Bank Muamalat Malaysia Bhd chief economist Afzanizam Rashid said mixed signals from US Federal Reserve (Fed) officials, along with weakening economic data, make the call for a rate cut in September look increasingly daunting.
“Thus far, the odds for a 25-basis points rate cut in September are about 84% based on the federal funds futures contract,” he told Bernama.
The FOMC minutes meeting will be released next Friday, Aug 22.
He said the US producer price index (PPI) for July, released last week, was much higher than expected, with the headline PPI rising 3.3% on an annual basis, the largest increase since February, when core PPI increased 3.7%.
“So, the impression is that inflation risk would limit the odds for a rate cut,” he added.
At 6pm, the local currency slid to 4.2200/4.2240 from last Friday’s close of 4.2085/4.2155.

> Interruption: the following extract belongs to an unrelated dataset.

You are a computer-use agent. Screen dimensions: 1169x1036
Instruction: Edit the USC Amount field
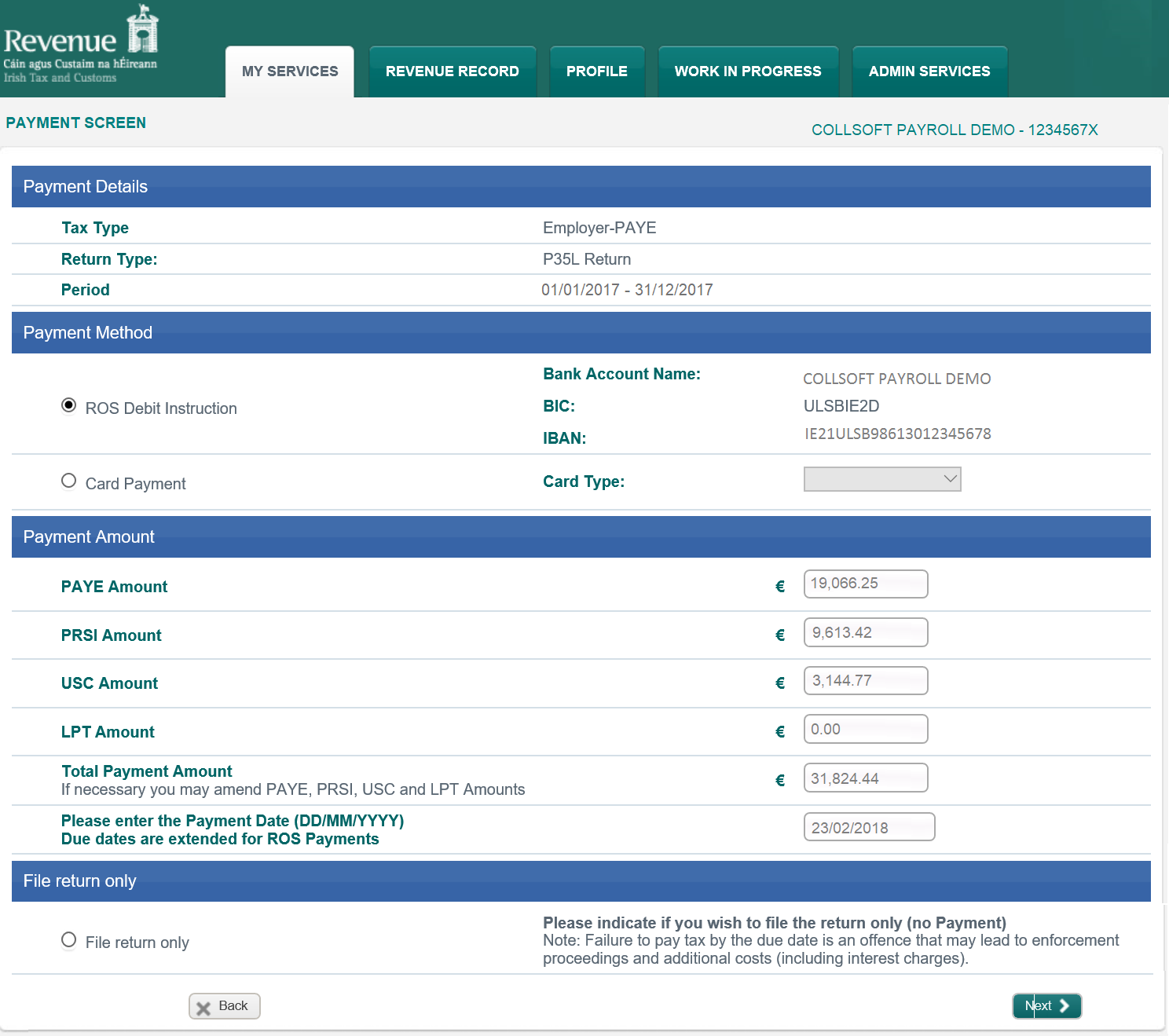pos(865,681)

At the close, the ringgit settled mixed against a basket of major currencies.
It strengthened against the Japanese yen to 2.8632/2.8661 from last Friday’s close of 2.8653/2.8702.
However, it slid against the British pound to 5.7139/5.7193 from 5.7050/5.7145 at the end of last week and eased vis-a-vis the euro to 4.9290/4.9336 from 4.9185/4.9267.
The ringgit traded lower against Asean currencies.
It decreased against the Singapore dollar to 3.2902/3.2936 from 3.2820/3.2877 at last Friday’s close and weakened against the Thai baht to 12.9942/13.0121 from 12.9760/13.0032.
The local currency also declined vis-a-vis the Philippine peso to 7.40/7.42 from 7.37/7.39 previously and edged down against the Indonesian rupiah to 260.4/260.9 from 260.2/260.8.